Identification of HLA‑A*1101‑restricted cytotoxic Tlymphocyte epitopes derived from epidermal growth factor pathway substrate number 8.

Abstract

Epidermal growth factor receptor pathway substrate 8 (EPS8) is critical in the proliferation, progression and metastasis of solid and hematological types of cancer, and thus constitutes an ideal target for cancer immunotherapy. The present study aimed to identify human leukocyte antigen (HLA)-A*1101-restricted cytotoxic T lymphocyte (CTL) epitopes from EPS8 and characterize their immunotherapeutic efficacy in vitro.
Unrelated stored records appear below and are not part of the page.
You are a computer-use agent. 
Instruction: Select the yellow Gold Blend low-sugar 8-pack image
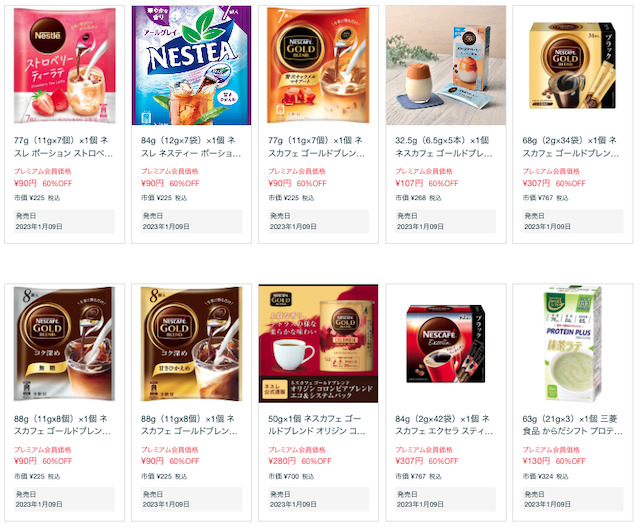coord(191,344)
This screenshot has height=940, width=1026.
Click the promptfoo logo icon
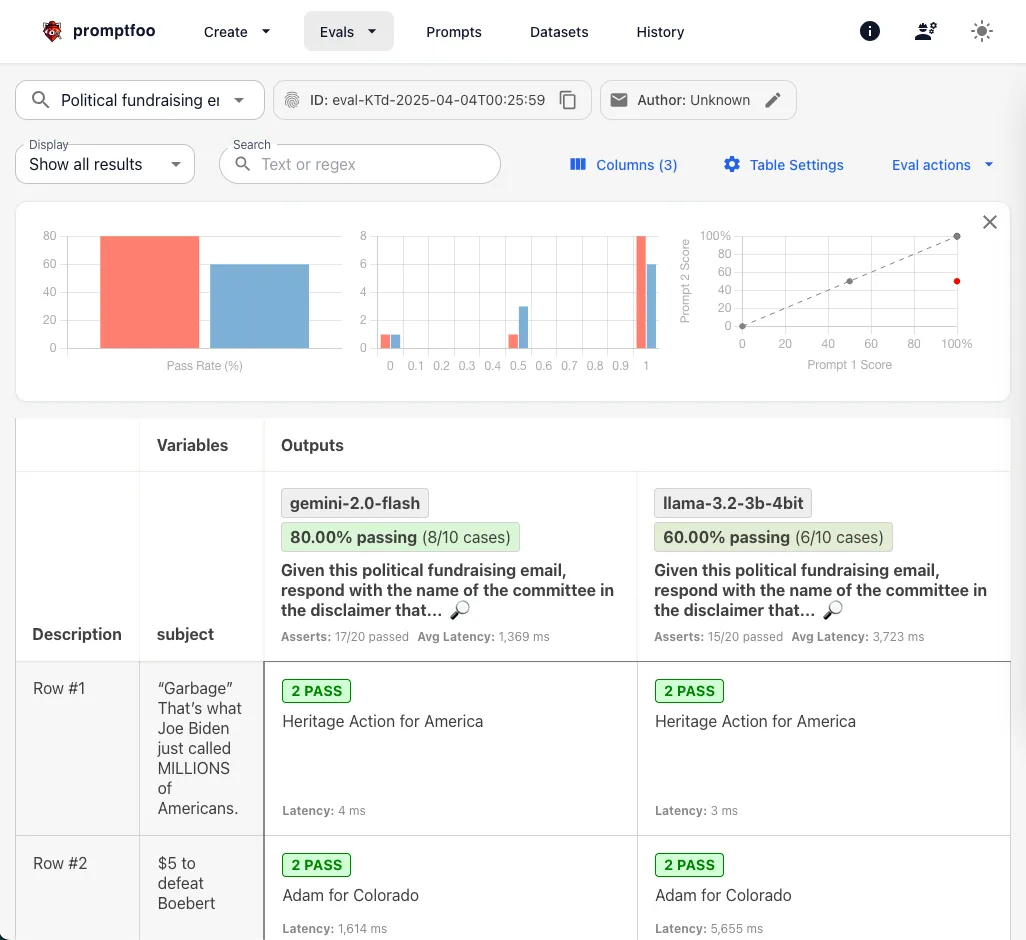point(52,31)
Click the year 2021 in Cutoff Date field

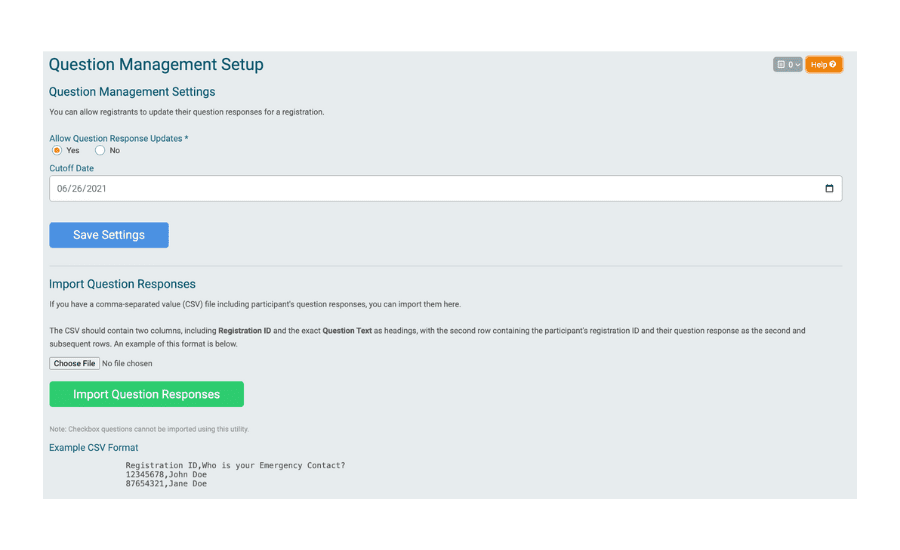96,188
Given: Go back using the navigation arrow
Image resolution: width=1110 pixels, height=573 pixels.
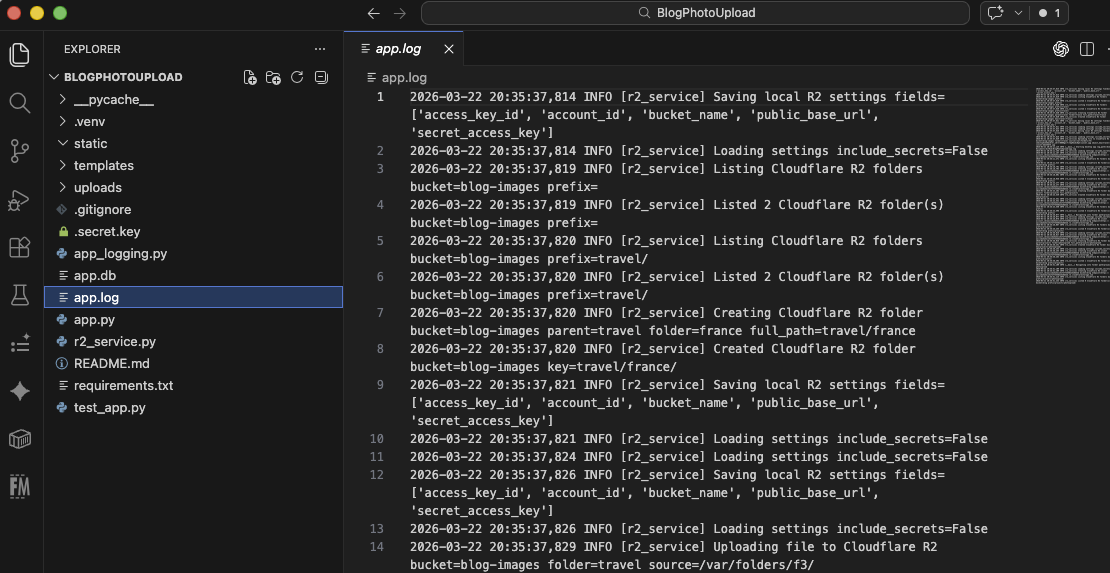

Two computer-based algorithms were used to predict native EPS8 epitopes with potential high binding affinity to the HLA-A*1101 molecule, which is the HLA-A allele with the highest frequency in the Chinese population. The peptide-induced cytokine production from the CTLs was examined using enzyme-linked immunosorbent spot analysis. The cytotoxic effects on cancer cells by CTLs primed with the identified peptides were examined using flow cytometry. A total of five peptides, designated as P380, P70, P82, P30 and P529, presented with high affinity towards the HLA-A*1101 molecule. In response to stimulation by these five peptides, enhanced secretion of interferon-γ from the CTLs and increased cytolytic capabilities of the CTLs toward cancer cells were noted, with the most potent effects observed from the P380 peptide. Taken together, the present study identified five potential CTL epitopes from EPS8. Among these, P380 presented with the highest therapeutic efficacy in vitro. These peptides may benefit the development of EPS8-based immunotherapy for the treatment of HLA-A*1101-positive hematological malignancies.